So, everyday I get to meet such cool, sometimes creepy people on the bus or while waiting for the bus. But I find myself consistently letting people down. They seem to think that I speak spanish- which I don't. But I still want to be cordial so I say- "Sorry. I don't." Then all of a sudden there's a change in their demeanor and they look so DISAPPOINTED! Then comes the whopper- "BUT YOU LOOK MEXICAN" okay, okay people. keep it above the belt! I AM MEXICAN. So then I'm like, "Yeah, my mom is spanish and my dad is mexican so i'm a good mix of hispanic. I just don't speak spanish. My parents never taught me spanish, and i never cared to learn it. all of my friends throughout school all spoke english. I took 3 years of spanish in high school. but the first year i took it, there was an emergency for my teacher and she left, and the rest of the semester was spent with a slew of substitutes. And my 2nd year in spanish, none of my classmates really cared about the class, so i didn't either. And since i didn't remember much, i just skimmed through my 3rd year and got by. But the only thing i could say now is: Donde esta el bano?" and it might sound really white when i say it."

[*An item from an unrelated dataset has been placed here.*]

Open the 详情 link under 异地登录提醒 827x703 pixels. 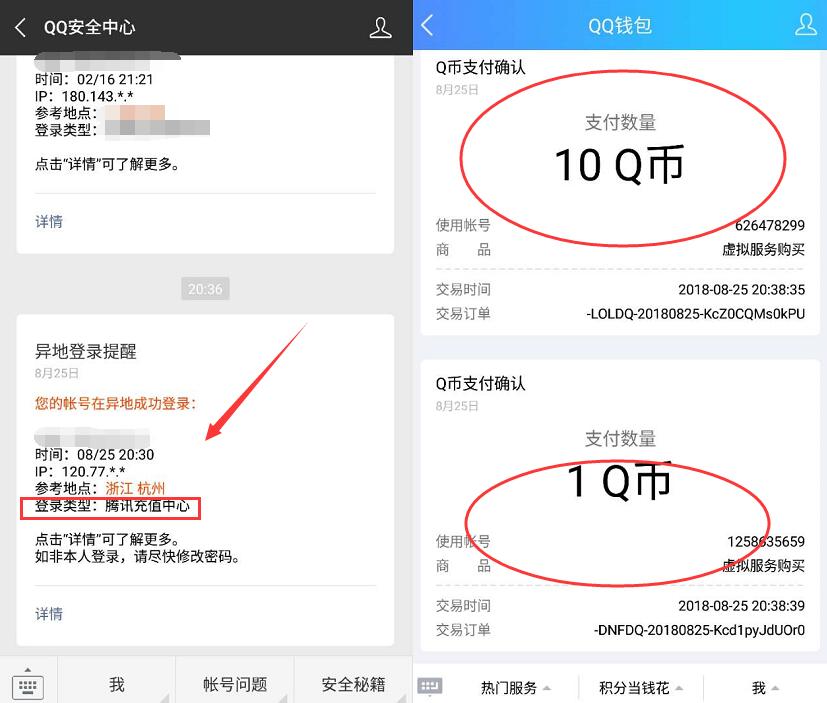click(48, 613)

they look so sad after that. and then they're like, "but you're so pretty." or "well at least you're beautiful"
like somehow my worth as a human being sinks because i'm a mexican who doesn't speak spanish! oh man!
Them saying that I'm beautiful and pretty should make me feel really grateful and good about myself, but somehow the look of disappointment over the fact that i'm apparently "untrue" to my heritage overshadows that.
Truth be told, I think it's dumb that I'm viewed as less of a person based on the fact that i don't measure up to silly social stereotypes.
so here i am, the beautiful letdown.. comfortable in my own skin and sad that others can't readily accept me as i am. :)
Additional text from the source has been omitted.